▸ GIVEN PASSAGE
• • • • •

Both m&p 15 Sport II and the Ruger AR-556 are entry-level Ar-15 rifles. Whoever makes a list of the best entry-level AR 15 rifles, these two names will always show up. Both Ruger and Smith and Wesson are trusted brands in the US. In an argument of Smith Wesson m&p 15 Sport II vs. Ruger AR-556, it isn’t easy to declare one winner as both brands have their loyal following. Both the rifles have similar furniture and accessories; the difference lies in the detailing of the two. 

This article is an m&p 15 sport 2 vs Ruger ar 556 comparison. It intends to point out some differences between the two rifles so anyone who decides to buy their first AR can choose. 

The Ruger AR-556 has a cold hammer-forged barrel missing in a Sport II; both rifles also have a different barrel twist rate. The Ruger AR-556 doesn’t have a standard A2 grip, whereas S&W Sport II has an A2 grip, and both have a difference in barrel and receiver finishing. 

Ruger AR 556

The AR-556 is an assault rifle. Ruger introduced this product in 2014. Ruger is a reputable brand, so you know that the quality is not compromised. It has similar functionality and quality as an AR-15. You can say that it is a stripped-down version of an AR-15. It includes a gas-impingement system identical to the original AR-15. This system has a less reciprocating mass that gives accuracy to the rifle.

• • • • •

▸ ENTRIES PROVIDED

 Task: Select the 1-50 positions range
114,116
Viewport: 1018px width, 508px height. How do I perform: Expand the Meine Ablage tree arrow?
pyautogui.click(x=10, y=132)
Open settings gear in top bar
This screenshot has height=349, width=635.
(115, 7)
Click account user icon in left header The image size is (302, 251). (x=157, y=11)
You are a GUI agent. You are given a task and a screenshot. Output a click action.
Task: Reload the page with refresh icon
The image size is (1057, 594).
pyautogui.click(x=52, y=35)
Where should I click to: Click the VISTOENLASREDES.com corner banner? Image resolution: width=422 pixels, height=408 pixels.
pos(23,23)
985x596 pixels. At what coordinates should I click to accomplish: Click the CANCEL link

• • • • •

▸ INSTRUCTIONS
**a)** Render every line of the records above as a JSON list of strings, one string per line, with blank lines left out.
**b)** Continue the rifle comparison from where it stops.

▸ ANSWERS FOR THIS EXERCISE
**a)**
[
  " Task: Select the 1-50 positions range",
  "114,116",
  "Viewport: 1018px width, 508px height. How do I perform: Expand the Meine Ablage tree arrow?",
  "pyautogui.click(x=10, y=132)",
  "Open settings gear in top bar",
  "This screenshot has height=349, width=635.",
  "(115, 7)",
  "Click account user icon in left header The image size is (302, 251). (x=157, y=11)",
  "You are a GUI agent. You are given a task and a screenshot. Output a click action.",
  "Task: Reload the page with refresh icon",
  "The image size is (1057, 594).",
  "pyautogui.click(x=52, y=35)",
  "Where should I click to: Click the VISTOENLASREDES.com corner banner? Image resolution: width=422 pixels, height=408 pixels.",
  "pos(23,23)",
  "985x596 pixels. At what coordinates should I click to accomplish: Click the CANCEL link"
]

**b)**
M&P Sport II

M&P 15 Sport II is a semi-automatic rifle manufactured by Smith and Wesson. When you hear the name Smith and Wesson, you know that reliability is guaranteed. The m&p series of AR-15 by Smith and Wesson are sporting rifles that are ideal for recreational activities, sports, and professional shooting. Smith and Wesson launched the sport II version of it in 2016. Sport II in itself is an efficient rifle, but you can increase its efficiency by adding a suitable scope with it.

Ruger AR 556 vs m&p Sport 2

Below is an explanation of some differences between the two rifles.

Barrel Design

Both m&p 15 Sport II and Ruger AR-556 have a 16-inch barrel. Both barrels are threaded and have a flash suppressor. The significant difference between barrels of m&p 15 Sport II and Ruger AR-556 is the barrel twist rate. We need a little explanation to understand what twist rate is and how it makes a difference. 

Barrel Twist rate

The barrel twist rate is the significant difference between the two rifles. The twist rate of m&p 15 Sport II is 1 in 9″ whereas the barrel rate of the Ruger 556 is 1 in 8″.

What is a barrel twist?

Barrel twist is the rate of the twist inside the barrel. That means the speed of the bullet inside the barrel before it comes out.

Twist rate and accuracy

More barrel twist rate means the bullet rotates faster inside the barrel, which indicates that it will be more stable in its flight. The stability of a bullet is directly related to its accuracy. The barrel twist rate of an m&p 15 Sport II is 1:9″, which means the bullet makes one revolution every nine inches. On the other hand, the barrel twist rate of a Ruger AR- 556 is 1 in 8″, which means the bullet makes a revolution every 8 inches. Some shooters believe that Ruger 556 has more accuracy than a Sport II in dealing with heavier bullets. So, a Ruger AR-556 can deal with bullets from 35 to 77 grains, whereas a Sport II can take bullet weight up to 62 grains.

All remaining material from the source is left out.